Records to use –
*-*-*

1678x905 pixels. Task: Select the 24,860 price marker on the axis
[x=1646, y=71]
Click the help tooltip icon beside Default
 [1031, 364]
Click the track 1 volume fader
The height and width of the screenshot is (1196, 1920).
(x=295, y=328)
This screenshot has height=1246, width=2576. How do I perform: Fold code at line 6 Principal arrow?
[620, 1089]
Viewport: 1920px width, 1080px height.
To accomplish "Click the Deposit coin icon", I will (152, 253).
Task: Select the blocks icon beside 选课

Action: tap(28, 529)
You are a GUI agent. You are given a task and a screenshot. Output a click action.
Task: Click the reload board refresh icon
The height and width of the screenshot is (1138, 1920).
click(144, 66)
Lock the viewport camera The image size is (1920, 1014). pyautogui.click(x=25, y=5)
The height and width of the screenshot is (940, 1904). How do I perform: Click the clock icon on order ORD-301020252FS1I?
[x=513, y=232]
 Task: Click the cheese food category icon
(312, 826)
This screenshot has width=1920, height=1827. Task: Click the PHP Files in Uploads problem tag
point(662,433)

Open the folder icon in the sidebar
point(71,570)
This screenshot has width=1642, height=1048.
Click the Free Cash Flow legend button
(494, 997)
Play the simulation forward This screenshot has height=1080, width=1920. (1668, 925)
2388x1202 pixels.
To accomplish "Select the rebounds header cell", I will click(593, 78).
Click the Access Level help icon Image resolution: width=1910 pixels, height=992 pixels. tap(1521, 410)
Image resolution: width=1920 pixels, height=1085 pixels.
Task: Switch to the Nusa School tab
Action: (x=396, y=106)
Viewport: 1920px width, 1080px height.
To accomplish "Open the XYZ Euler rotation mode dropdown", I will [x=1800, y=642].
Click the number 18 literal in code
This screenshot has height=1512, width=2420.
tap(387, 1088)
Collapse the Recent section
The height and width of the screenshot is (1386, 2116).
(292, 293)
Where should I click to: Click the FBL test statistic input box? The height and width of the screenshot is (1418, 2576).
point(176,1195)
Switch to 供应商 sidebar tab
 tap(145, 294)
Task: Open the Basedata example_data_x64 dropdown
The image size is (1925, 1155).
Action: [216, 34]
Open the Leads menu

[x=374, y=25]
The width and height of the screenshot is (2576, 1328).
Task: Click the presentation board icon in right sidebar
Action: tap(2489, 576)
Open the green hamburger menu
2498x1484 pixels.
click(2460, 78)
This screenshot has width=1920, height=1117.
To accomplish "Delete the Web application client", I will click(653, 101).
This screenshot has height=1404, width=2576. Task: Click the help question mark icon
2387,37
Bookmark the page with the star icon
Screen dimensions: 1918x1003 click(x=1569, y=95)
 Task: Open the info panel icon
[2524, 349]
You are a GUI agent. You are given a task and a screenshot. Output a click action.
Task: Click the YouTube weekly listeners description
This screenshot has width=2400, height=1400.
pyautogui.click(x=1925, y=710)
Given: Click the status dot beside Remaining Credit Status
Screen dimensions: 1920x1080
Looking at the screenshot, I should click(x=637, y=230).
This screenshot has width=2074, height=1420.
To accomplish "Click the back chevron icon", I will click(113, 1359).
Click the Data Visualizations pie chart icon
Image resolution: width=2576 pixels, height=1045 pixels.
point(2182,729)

*-*-*

What to do –
Line by line, reproduce the material exactly.

Response to the exercise –
1678x905 pixels. Task: Select the 24,860 price marker on the axis
[x=1646, y=71]
Click the help tooltip icon beside Default
 [1031, 364]
Click the track 1 volume fader
The height and width of the screenshot is (1196, 1920).
(x=295, y=328)
This screenshot has height=1246, width=2576. How do I perform: Fold code at line 6 Principal arrow?
[620, 1089]
Viewport: 1920px width, 1080px height.
To accomplish "Click the Deposit coin icon", I will (152, 253).
Task: Select the blocks icon beside 选课

Action: tap(28, 529)
You are a GUI agent. You are given a task and a screenshot. Output a click action.
Task: Click the reload board refresh icon
The height and width of the screenshot is (1138, 1920).
click(144, 66)
Lock the viewport camera The image size is (1920, 1014). pyautogui.click(x=25, y=5)
The height and width of the screenshot is (940, 1904). How do I perform: Click the clock icon on order ORD-301020252FS1I?
[x=513, y=232]
 Task: Click the cheese food category icon
(312, 826)
This screenshot has width=1920, height=1827. Task: Click the PHP Files in Uploads problem tag
point(662,433)

Open the folder icon in the sidebar
point(71,570)
This screenshot has width=1642, height=1048.
Click the Free Cash Flow legend button
(494, 997)
Play the simulation forward This screenshot has height=1080, width=1920. (1668, 925)
2388x1202 pixels.
To accomplish "Select the rebounds header cell", I will click(593, 78).
Click the Access Level help icon Image resolution: width=1910 pixels, height=992 pixels. tap(1521, 410)
Image resolution: width=1920 pixels, height=1085 pixels.
Task: Switch to the Nusa School tab
Action: (x=396, y=106)
Viewport: 1920px width, 1080px height.
To accomplish "Open the XYZ Euler rotation mode dropdown", I will [x=1800, y=642].
Click the number 18 literal in code
This screenshot has height=1512, width=2420.
tap(387, 1088)
Collapse the Recent section
The height and width of the screenshot is (1386, 2116).
(292, 293)
Where should I click to: Click the FBL test statistic input box? The height and width of the screenshot is (1418, 2576).
point(176,1195)
Switch to 供应商 sidebar tab
 tap(145, 294)
Task: Open the Basedata example_data_x64 dropdown
The image size is (1925, 1155).
Action: [216, 34]
Open the Leads menu

[x=374, y=25]
The width and height of the screenshot is (2576, 1328).
Task: Click the presentation board icon in right sidebar
Action: tap(2489, 576)
Open the green hamburger menu
2498x1484 pixels.
click(2460, 78)
This screenshot has width=1920, height=1117.
To accomplish "Delete the Web application client", I will click(653, 101).
This screenshot has height=1404, width=2576. Task: Click the help question mark icon
2387,37
Bookmark the page with the star icon
Screen dimensions: 1918x1003 click(x=1569, y=95)
 Task: Open the info panel icon
[2524, 349]
You are a GUI agent. You are given a task and a screenshot. Output a click action.
Task: Click the YouTube weekly listeners description
This screenshot has width=2400, height=1400.
pyautogui.click(x=1925, y=710)
Given: Click the status dot beside Remaining Credit Status
Screen dimensions: 1920x1080
Looking at the screenshot, I should click(x=637, y=230).
This screenshot has width=2074, height=1420.
To accomplish "Click the back chevron icon", I will click(113, 1359).
Click the Data Visualizations pie chart icon
Image resolution: width=2576 pixels, height=1045 pixels.
point(2182,729)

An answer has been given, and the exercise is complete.